La Academia practicó un fútbol auspicioso durante veinte minutos, aprovechando el afán algo desordenado de Luqueño, traspasando con filo las trincheras de los volantes del cuadro de Hernán
Rodrigo López. Este, en gran parte del partido, ubicó su última línea defensiva cerca del círculo central y la falta de relevo en la pérdida de pelota dejaba mal parado al equipo luqueño en los primeros minutos. Por eso Cristian Riveros marcó a los 9’ un gol de gran factura: remate de primera intención desde fuera del área, con tres dedos y una comba súbita para decretar la ventaja.

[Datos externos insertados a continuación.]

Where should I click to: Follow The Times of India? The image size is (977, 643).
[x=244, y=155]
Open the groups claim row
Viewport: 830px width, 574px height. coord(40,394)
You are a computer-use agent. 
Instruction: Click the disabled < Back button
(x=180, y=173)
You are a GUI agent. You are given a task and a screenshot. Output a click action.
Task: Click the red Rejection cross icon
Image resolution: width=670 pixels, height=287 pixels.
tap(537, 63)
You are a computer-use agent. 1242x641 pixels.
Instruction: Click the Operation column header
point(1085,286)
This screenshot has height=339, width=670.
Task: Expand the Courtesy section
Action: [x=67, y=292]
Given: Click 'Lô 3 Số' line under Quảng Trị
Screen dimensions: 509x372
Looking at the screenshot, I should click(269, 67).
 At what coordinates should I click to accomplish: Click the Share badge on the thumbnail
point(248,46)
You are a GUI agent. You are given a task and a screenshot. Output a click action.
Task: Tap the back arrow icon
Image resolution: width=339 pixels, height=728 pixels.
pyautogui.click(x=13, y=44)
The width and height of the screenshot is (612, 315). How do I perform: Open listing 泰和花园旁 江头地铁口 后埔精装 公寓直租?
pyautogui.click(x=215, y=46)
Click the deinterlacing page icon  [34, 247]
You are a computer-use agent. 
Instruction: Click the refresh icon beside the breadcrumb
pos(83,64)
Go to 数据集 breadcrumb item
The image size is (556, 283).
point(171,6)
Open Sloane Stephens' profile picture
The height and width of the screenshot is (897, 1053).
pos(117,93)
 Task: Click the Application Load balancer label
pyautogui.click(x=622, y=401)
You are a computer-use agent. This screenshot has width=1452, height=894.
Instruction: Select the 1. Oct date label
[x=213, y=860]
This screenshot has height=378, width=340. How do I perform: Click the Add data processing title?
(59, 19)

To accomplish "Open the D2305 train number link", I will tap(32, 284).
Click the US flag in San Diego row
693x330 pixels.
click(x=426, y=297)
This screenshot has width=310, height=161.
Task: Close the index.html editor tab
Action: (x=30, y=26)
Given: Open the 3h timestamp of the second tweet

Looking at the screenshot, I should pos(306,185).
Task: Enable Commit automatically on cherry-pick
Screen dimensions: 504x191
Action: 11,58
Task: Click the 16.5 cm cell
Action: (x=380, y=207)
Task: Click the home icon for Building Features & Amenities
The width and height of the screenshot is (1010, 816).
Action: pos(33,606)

Todo el resto del primer tiempo vimos a Luqueño mover la pelota a ras del suelo, con Paulo Lima abocado, en lo posible, a la salida clara. El izquierdo fue el principal flanco de ataque auriazul. Allí Gaona Lugo ganaba el fondo.
En la segunda parte, la tesitura fue la misma. Por eso tampoco extrañó que Pitta empatara de penal, ni que Armoa desnivelara cuando faltaban poco más de un cuarto de hora. Entonces Nacional apostó al viejo libreto: la altura, los centros y el azar. Ninguno lo salvó de perder.